AFTER years of being taken for granted, Mendelssohn seems to be a topic for discussion again. We've had Kurt Masur's 'back- to-Bach' Elias, and Nikolaus Harnoncourt's hard-edged, muscular Third Symphony. Now here is a young German quartet with another new perspective: Mendelssohn the young German Romantic, the kind of composer who, like Schumann, could base an instrumental work on a highly personal 'love' programme and fill it full of cryptic clues - references to songs, even to his own poetry.

The work in question is the A minor quartet, Op 13, an astonishingly accomplished and deeply felt piece for an 18-year- old, I admit. But I wonder if the Cherubini don't push their case a bit too far. Not all the music bears this extra emotional weight comfortably - especially not the less radical, cosier Op 44/1 and Op 44/3 quartets.
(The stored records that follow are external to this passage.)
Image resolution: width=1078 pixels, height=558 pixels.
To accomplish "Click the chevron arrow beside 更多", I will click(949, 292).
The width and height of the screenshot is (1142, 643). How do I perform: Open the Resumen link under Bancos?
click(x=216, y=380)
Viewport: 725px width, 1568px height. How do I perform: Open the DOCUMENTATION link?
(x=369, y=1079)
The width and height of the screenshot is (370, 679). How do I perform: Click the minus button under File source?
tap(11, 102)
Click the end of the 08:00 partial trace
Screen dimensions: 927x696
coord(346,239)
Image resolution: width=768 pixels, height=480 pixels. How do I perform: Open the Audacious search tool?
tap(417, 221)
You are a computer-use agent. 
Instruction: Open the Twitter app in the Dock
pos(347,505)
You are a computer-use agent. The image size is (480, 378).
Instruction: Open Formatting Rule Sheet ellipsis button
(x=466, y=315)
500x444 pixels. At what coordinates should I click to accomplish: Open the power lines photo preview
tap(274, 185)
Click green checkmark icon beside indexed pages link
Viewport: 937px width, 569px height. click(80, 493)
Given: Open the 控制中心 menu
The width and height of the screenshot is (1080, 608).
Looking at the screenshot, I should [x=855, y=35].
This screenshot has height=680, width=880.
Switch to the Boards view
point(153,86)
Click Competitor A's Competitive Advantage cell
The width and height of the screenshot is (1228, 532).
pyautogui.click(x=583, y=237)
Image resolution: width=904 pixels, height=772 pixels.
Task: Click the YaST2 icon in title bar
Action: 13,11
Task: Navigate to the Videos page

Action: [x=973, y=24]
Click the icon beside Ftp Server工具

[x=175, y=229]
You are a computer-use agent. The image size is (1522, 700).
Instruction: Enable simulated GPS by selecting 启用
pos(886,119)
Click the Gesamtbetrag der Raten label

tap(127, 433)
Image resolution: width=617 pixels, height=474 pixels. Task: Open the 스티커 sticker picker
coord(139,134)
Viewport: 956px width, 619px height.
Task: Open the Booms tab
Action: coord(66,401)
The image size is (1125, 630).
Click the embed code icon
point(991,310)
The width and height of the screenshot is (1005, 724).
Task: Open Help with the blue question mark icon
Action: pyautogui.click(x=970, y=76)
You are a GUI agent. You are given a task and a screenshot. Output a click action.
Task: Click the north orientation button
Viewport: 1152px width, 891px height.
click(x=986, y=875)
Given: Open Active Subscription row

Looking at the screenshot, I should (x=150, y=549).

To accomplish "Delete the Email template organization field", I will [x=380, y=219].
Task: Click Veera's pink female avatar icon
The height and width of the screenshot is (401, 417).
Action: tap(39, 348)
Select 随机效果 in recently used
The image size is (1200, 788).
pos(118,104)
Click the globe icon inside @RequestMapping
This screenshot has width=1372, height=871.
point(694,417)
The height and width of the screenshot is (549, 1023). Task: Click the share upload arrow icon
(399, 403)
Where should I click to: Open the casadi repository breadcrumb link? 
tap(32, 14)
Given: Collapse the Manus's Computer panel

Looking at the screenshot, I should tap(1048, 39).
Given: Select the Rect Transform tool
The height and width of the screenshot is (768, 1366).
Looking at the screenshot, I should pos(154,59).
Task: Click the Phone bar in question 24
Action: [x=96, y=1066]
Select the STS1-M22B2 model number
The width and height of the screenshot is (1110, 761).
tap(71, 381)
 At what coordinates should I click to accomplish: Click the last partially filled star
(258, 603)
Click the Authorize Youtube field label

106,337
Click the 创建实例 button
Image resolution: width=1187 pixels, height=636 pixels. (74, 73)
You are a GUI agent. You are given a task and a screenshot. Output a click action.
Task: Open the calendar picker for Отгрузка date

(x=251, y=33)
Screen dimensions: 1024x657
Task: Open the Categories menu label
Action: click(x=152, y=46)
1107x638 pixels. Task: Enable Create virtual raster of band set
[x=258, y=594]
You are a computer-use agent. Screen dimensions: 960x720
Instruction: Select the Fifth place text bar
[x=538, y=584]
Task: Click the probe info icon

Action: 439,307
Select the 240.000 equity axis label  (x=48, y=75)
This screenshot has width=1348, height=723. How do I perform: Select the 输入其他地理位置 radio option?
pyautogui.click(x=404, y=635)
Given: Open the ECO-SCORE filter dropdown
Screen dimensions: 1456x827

The final masterpiece, the F minor, does come over well, though, especially in the highly personal slow movement - violin phrases almost drip with feeling.

It's encouraging to hear Mendelssohn done with such rounded commitment - not prettified or patronised but treated as an imaginative musician with real emotions - and in such warmly sympathetic recordings. You can try too hard, though. SJ

WOULD Mendelssohn have been a different, perhaps greater composer had life been less comfortable for him? Hard to say. No question that the most poignant, the most painfully honest music on these discs comes with the Adagio from his quartet in F minor, Op 80, written in the last year of his life upon the death of his beloved sister Fanny. It sits like an oasis of tranquillity, a safe haven amid some of the most fractious music he ever wrote.

It's real, it's immediate. The composer of this music will never be the same again. So what of an earlier masterpiece like the A minor quartet? The genuine article, or a supremely skilled dramatisation? This is Mendelssohn the incurable Romantic with a head full of Beethoven. Longing is a grave introduction, determination is fugal, love requited comes as a revelation in solo violin - an eminently sweet violin in Christoph Poppen, leader of this vital young German quartet.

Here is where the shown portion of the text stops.